──────── Data for review ────────

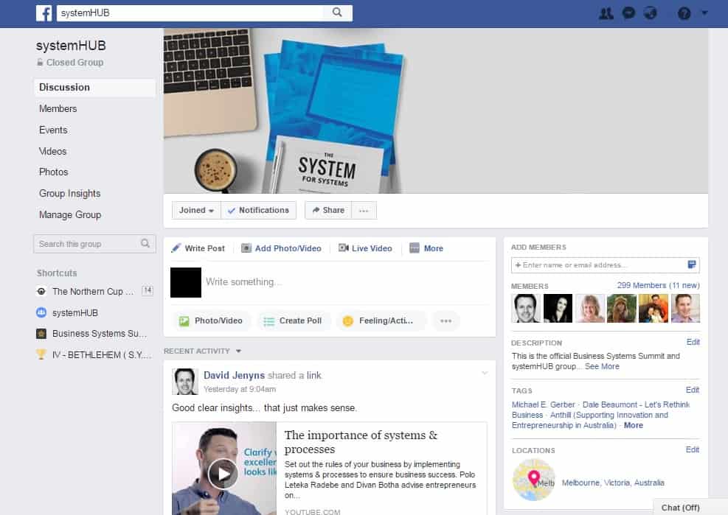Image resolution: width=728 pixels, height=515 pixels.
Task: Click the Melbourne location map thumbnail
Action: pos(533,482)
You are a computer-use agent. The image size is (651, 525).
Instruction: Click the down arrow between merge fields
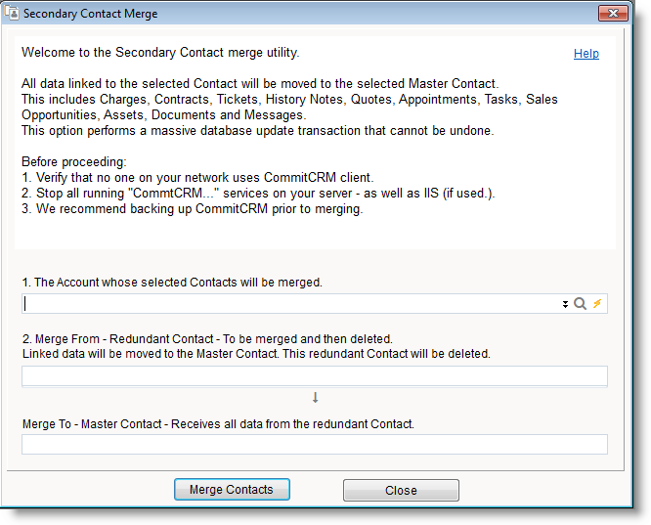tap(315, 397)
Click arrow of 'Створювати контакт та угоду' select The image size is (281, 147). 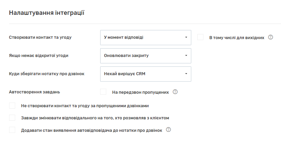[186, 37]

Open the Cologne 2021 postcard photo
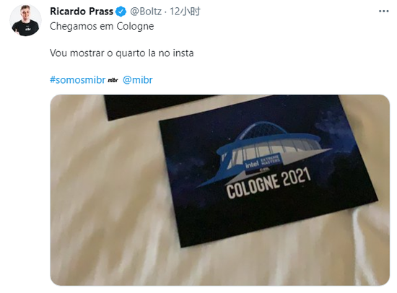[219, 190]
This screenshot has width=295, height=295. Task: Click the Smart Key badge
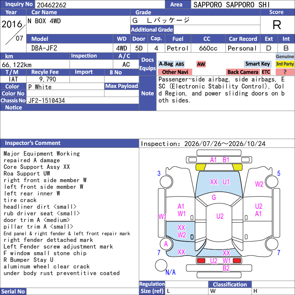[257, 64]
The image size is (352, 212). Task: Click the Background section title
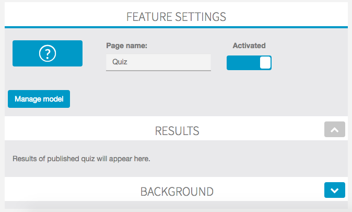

────────

- [Exercise details] In the answer, give only the lines from the one containing "This screenshot has" through the end of the records above, each reproduced exactly. Include no pictures.

- [Finished exercise]
This screenshot has width=295, height=295. Task: Click the Smart Key badge
[257, 64]
The image size is (352, 212). Task: Click the Background section title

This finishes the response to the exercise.